[Stored items]
- - -

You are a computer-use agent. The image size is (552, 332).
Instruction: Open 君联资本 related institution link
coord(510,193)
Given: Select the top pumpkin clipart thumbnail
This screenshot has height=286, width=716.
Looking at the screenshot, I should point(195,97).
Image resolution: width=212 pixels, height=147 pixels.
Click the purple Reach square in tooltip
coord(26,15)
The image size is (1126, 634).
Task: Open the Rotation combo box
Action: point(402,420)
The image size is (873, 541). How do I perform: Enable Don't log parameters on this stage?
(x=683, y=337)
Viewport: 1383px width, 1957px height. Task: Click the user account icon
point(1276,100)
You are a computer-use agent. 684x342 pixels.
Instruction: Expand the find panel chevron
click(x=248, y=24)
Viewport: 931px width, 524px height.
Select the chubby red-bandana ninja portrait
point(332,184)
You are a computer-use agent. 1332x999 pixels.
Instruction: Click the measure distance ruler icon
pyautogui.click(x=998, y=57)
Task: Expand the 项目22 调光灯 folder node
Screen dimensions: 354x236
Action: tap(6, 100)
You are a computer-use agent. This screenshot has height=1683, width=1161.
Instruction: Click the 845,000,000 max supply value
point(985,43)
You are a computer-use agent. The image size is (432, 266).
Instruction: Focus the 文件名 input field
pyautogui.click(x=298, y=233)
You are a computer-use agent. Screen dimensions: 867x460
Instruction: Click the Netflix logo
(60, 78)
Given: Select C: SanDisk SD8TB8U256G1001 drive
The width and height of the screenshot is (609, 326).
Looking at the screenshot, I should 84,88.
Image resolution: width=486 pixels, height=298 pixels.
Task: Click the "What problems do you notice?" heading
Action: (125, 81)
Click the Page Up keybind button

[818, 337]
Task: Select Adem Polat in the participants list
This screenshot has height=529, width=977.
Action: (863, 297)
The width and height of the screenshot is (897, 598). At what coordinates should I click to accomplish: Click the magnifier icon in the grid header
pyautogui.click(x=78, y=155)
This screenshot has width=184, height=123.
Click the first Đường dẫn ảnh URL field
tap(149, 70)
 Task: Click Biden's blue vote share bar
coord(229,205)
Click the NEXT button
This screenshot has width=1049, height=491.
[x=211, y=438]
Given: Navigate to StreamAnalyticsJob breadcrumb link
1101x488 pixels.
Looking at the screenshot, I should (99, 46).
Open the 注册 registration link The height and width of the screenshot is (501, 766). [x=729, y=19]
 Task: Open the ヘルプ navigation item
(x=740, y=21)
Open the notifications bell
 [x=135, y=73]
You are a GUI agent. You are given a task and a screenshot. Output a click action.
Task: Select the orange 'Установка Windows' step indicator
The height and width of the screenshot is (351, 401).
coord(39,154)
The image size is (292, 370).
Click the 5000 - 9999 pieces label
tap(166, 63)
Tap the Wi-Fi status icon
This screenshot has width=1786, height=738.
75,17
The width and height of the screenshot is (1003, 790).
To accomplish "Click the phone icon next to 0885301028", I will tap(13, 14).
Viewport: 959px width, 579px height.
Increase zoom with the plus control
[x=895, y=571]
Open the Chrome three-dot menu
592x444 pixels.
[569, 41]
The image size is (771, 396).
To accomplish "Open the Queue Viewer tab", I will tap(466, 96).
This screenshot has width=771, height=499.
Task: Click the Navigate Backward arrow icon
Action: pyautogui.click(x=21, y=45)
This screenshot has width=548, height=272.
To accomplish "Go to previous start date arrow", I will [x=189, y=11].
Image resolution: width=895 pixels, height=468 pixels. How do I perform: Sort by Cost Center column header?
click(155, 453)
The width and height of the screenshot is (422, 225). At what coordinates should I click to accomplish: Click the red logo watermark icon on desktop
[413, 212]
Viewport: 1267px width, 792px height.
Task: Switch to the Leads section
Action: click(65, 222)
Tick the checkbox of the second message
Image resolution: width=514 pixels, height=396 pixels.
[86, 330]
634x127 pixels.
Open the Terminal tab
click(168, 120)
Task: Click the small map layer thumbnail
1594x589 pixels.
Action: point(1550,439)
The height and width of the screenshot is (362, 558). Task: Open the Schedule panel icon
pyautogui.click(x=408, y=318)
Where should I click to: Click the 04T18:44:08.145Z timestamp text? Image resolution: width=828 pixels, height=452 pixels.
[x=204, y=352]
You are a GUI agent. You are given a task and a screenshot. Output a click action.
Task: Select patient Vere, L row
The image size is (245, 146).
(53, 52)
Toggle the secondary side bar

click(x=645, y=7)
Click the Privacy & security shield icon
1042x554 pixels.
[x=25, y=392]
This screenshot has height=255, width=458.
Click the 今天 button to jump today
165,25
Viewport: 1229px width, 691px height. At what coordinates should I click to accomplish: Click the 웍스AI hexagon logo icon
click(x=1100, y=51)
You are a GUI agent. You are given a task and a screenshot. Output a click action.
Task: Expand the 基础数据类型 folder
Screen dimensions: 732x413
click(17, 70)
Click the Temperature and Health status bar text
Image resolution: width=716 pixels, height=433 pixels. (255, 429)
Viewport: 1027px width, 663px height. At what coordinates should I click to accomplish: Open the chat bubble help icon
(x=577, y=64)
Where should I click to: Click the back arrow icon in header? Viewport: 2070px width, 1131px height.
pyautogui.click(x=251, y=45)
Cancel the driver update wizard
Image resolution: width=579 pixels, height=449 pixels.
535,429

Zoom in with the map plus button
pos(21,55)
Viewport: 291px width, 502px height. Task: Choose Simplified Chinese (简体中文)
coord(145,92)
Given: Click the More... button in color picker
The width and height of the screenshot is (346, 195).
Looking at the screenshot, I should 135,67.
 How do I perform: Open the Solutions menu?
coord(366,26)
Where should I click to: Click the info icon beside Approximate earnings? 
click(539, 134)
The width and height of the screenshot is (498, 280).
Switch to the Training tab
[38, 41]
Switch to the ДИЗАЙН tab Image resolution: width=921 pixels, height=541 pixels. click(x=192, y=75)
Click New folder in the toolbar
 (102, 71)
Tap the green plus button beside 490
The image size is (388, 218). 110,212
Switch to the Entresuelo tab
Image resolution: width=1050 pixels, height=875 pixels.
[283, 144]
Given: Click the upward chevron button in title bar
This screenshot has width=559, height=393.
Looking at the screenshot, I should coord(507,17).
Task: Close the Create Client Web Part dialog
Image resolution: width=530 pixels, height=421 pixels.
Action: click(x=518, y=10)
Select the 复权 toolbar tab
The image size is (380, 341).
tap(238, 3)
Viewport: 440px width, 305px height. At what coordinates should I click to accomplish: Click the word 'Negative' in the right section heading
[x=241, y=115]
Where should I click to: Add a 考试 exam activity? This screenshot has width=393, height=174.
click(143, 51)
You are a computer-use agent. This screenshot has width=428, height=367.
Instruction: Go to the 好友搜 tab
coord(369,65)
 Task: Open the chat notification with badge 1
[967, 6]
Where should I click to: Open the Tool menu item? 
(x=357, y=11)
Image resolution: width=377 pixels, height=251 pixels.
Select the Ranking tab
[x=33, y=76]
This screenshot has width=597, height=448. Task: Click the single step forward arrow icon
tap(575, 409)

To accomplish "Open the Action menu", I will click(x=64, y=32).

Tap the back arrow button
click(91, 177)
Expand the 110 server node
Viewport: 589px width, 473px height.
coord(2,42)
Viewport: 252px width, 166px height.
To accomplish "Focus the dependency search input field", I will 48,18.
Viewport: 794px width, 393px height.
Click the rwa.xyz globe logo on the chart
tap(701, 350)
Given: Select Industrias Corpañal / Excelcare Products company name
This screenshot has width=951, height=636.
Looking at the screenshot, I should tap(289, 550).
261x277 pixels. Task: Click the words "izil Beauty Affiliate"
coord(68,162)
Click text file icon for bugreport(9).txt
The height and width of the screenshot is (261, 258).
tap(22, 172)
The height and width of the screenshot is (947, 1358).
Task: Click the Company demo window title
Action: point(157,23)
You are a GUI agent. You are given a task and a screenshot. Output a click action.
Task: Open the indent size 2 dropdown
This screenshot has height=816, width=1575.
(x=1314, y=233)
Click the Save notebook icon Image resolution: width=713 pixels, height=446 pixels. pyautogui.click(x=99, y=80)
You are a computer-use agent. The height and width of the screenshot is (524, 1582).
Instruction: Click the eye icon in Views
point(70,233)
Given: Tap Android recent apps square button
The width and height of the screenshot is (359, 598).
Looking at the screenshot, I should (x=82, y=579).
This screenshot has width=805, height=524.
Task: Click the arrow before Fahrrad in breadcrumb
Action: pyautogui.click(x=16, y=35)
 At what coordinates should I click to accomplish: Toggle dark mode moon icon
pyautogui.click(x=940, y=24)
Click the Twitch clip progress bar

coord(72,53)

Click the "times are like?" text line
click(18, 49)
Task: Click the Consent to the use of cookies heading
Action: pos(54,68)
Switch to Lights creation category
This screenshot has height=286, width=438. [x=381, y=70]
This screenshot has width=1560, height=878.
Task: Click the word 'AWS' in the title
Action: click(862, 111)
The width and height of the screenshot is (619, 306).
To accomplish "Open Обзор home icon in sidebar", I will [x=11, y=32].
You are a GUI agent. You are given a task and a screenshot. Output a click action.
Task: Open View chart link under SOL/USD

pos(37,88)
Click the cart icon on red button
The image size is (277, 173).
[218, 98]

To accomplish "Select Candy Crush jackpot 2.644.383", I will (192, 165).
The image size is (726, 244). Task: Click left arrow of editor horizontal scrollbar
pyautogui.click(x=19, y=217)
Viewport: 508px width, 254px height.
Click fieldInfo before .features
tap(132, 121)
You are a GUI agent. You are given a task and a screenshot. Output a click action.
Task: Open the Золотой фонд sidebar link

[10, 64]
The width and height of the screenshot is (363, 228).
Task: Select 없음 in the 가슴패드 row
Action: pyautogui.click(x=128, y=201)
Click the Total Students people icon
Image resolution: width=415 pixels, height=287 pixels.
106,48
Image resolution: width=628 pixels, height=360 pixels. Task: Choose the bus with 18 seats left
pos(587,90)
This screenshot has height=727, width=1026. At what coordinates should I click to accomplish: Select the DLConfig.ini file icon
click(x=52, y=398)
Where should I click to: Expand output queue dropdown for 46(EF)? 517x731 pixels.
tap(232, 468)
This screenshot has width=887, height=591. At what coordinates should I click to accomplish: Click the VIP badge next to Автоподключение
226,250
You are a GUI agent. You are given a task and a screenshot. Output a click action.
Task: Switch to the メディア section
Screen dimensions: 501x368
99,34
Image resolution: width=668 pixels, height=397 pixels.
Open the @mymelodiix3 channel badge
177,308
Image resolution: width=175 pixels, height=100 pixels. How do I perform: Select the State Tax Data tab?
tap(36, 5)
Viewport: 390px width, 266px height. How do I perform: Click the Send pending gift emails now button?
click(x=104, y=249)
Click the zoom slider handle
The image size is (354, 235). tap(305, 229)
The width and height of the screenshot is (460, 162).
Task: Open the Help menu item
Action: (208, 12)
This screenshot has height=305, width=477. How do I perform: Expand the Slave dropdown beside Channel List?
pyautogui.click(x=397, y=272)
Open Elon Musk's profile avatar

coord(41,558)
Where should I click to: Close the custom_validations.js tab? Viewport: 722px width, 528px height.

- - -

Wherever a line in the data above holds the word "Close", copy that line.

ANSWER TO THE EXERCISE -
Task: Close the Create Client Web Part dialog
Where should I click to: Close the custom_validations.js tab? Viewport: 722px width, 528px height.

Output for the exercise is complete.